Alors que le recours pour excès de pouvoir n’a pour objet et pour conséquence s’il est admis que de prononcer l’annulation d’un acte administratif, il n’est pas ouvert à tout requérant, le droit administratif français refusant ce que les juristes appellent l’"actio popularis". Certes le recours est largement ouvert puisque, par exemple, les contribuables locaux peuvent attaquer les décisions engageant les budgets locaux (CE 20 mars 1901, Casanova : Rec.
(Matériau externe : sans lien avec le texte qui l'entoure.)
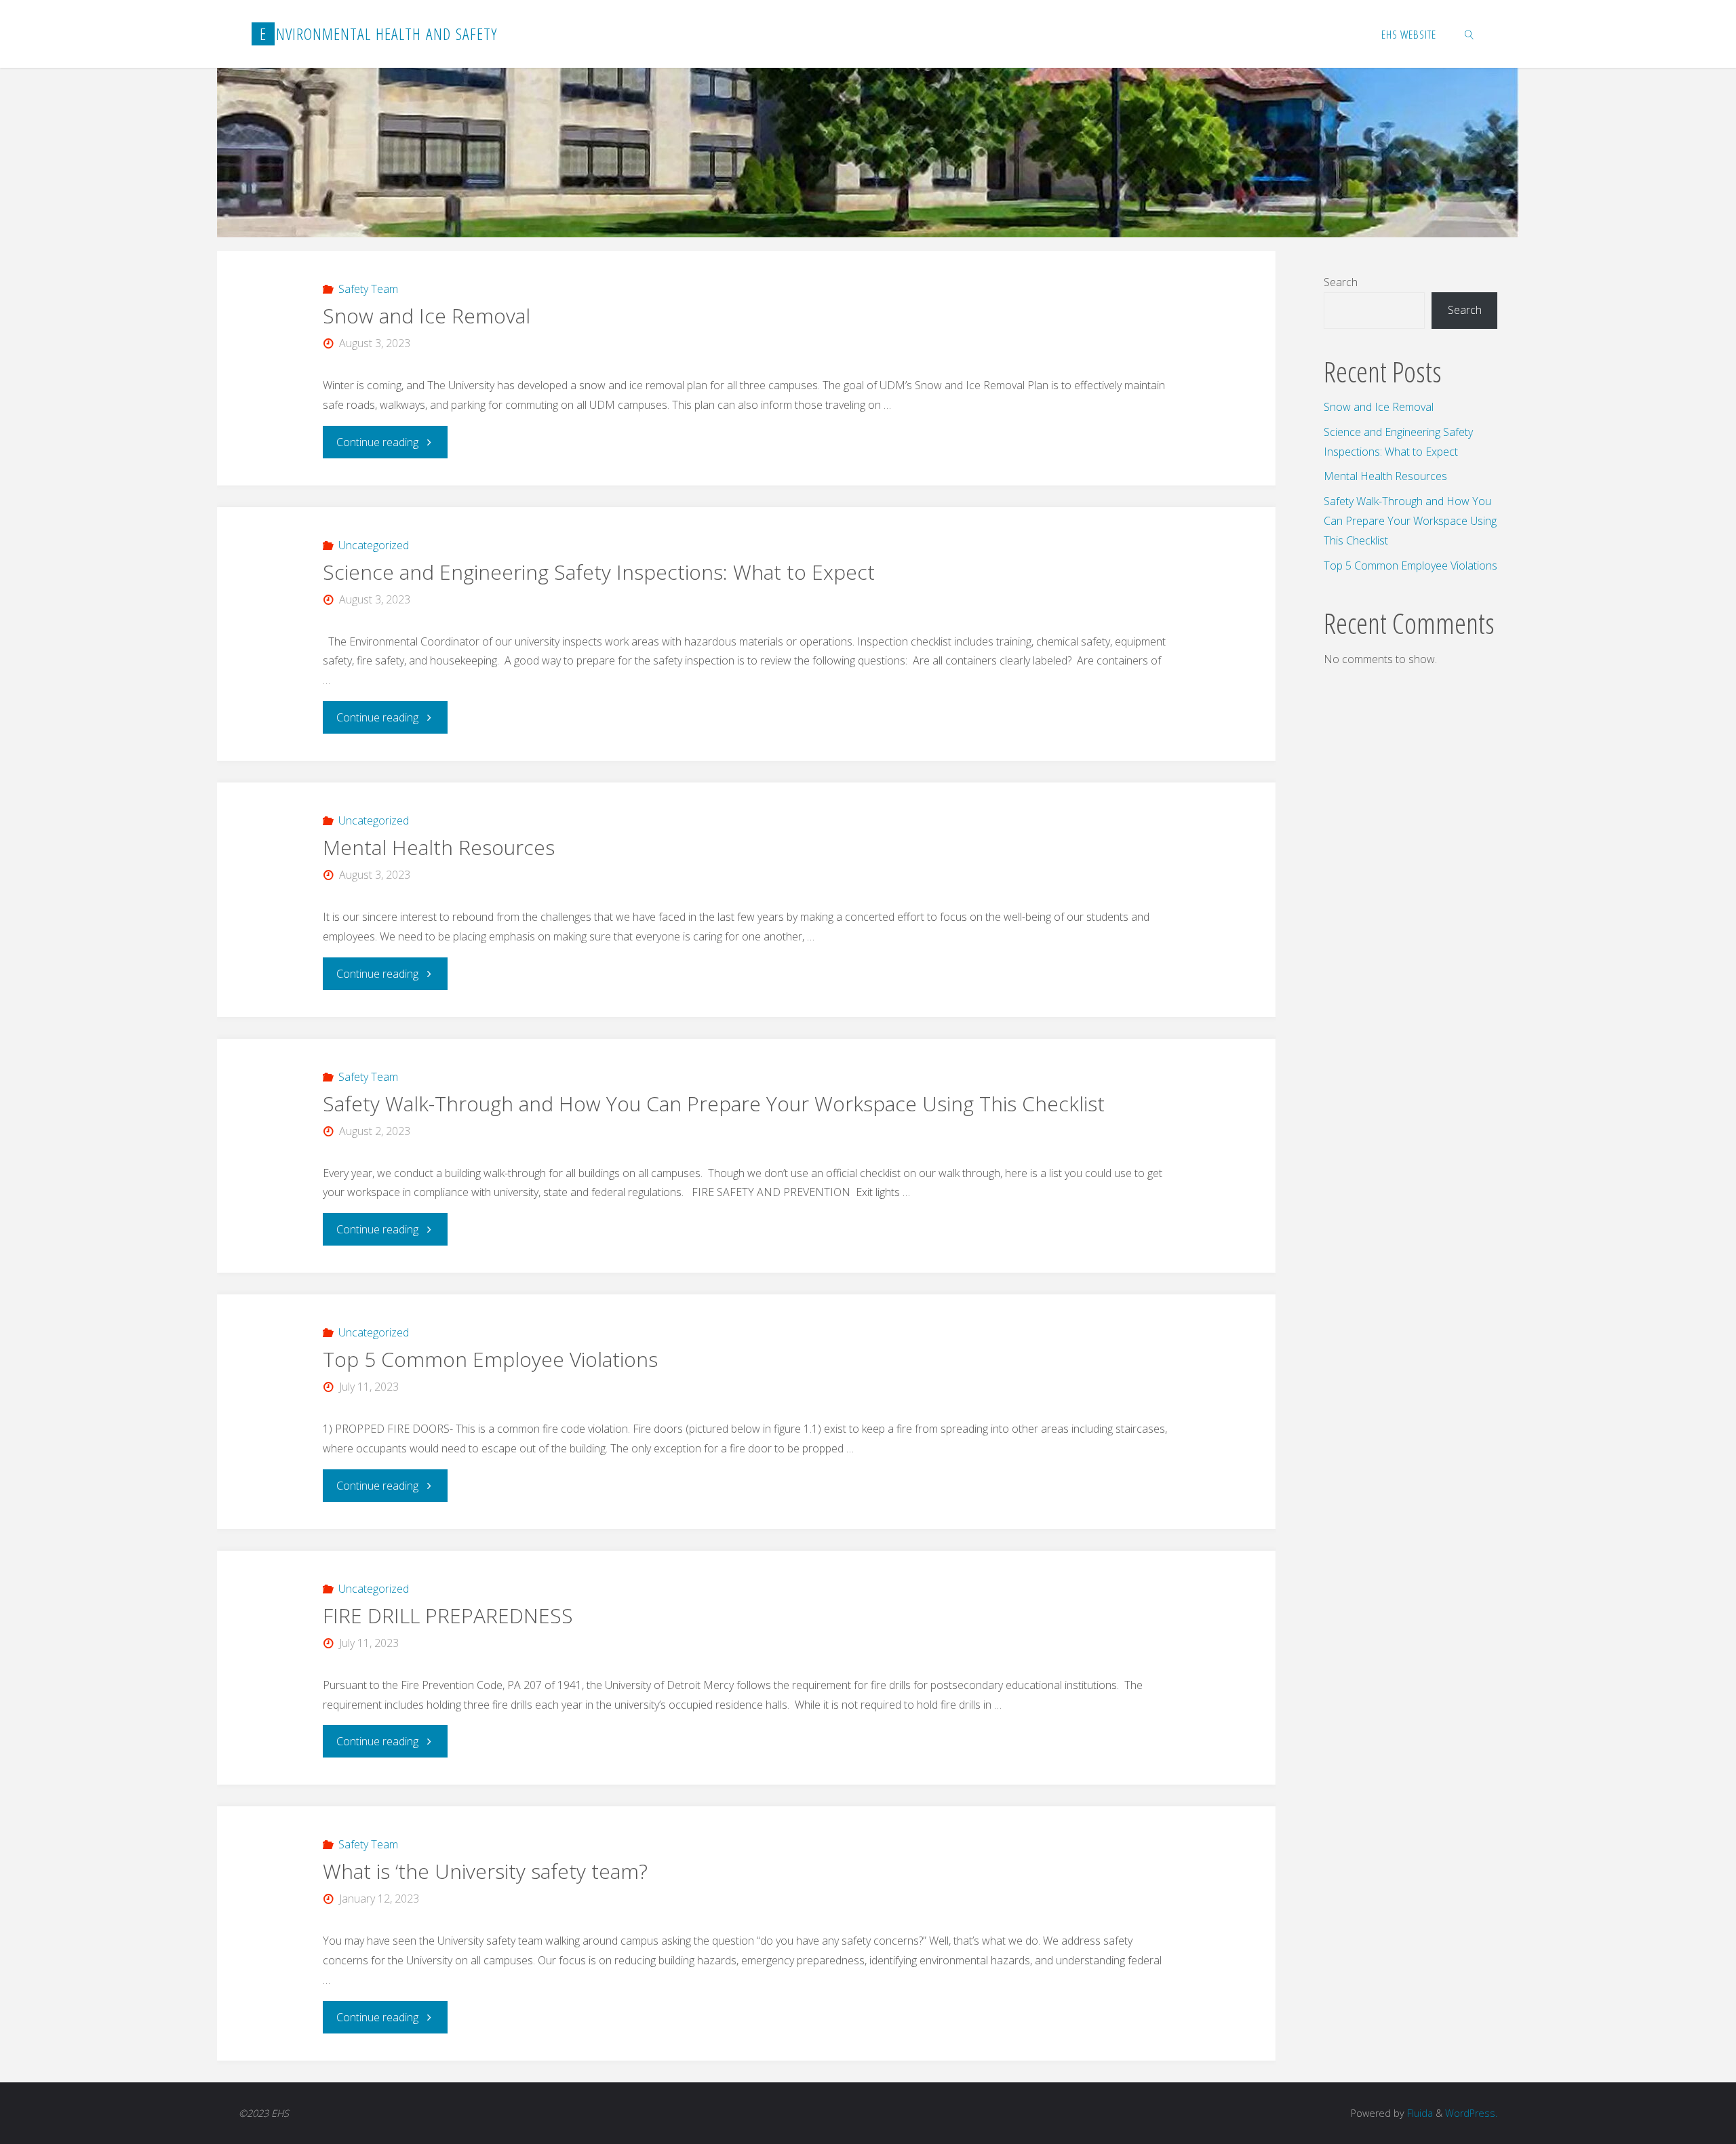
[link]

CE 1901, p. 333). Cependant, une action similaire est refusée au contribuable national (CE 23 novembre 1988, Dumont : Rec. CE 1988, p. 418).

L’atteinte à un intérêt matériel ou moral

Ainsi, seuls certains requérants pourront agir "en raison de leur titre ou de leur qualité", étant précisé que l’intérêt à agir est plus "évident" lorsque l’acte porte atteinte à un intérêt matériel d’ordre patrimonial, plutôt qu’à un intérêt moral (voir notamment Pierre Tifine, "Droit administratif français" : Éditions juridiques franco-allemandes 2012, p. 226 et 228) .
Concernant une concession funéraire, la question de l’intérêt à agir se posait-elle ?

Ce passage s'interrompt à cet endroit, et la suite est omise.